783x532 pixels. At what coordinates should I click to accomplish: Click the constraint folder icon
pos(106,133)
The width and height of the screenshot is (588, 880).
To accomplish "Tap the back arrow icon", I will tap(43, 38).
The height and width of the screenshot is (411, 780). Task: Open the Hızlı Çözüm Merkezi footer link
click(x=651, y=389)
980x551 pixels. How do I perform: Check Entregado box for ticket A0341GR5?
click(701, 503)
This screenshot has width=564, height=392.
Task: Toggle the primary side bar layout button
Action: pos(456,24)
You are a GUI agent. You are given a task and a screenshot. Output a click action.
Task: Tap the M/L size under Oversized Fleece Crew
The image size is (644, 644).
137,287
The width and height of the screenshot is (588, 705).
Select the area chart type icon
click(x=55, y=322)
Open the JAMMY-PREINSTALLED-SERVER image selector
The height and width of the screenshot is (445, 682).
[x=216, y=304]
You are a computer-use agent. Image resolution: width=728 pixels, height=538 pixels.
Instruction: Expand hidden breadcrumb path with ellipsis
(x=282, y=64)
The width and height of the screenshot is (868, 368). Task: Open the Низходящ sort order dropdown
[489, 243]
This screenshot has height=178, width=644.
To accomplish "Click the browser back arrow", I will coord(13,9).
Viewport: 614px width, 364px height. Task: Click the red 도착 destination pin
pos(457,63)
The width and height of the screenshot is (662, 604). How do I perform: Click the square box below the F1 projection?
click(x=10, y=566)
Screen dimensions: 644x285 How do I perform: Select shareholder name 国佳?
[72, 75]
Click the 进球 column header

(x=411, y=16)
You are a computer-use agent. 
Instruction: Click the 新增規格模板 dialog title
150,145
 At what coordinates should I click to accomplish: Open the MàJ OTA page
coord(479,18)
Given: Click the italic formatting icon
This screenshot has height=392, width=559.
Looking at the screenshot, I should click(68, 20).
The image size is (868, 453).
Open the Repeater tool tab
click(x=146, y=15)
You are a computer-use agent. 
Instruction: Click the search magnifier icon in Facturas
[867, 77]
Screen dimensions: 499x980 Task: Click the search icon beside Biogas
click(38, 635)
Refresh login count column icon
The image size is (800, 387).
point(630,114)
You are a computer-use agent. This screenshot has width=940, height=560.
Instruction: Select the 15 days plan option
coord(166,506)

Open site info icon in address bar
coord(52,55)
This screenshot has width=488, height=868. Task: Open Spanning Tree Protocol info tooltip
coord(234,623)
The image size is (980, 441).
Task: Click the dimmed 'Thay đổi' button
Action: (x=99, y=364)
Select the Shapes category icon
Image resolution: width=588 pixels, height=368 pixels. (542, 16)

* * *

#### [WHAT YOU SHOULD DO]
Only a number is expected here: the tally of lines above that contain "arrow". Please write nothing more.

#### [RESPONSE TO THE TASK]
2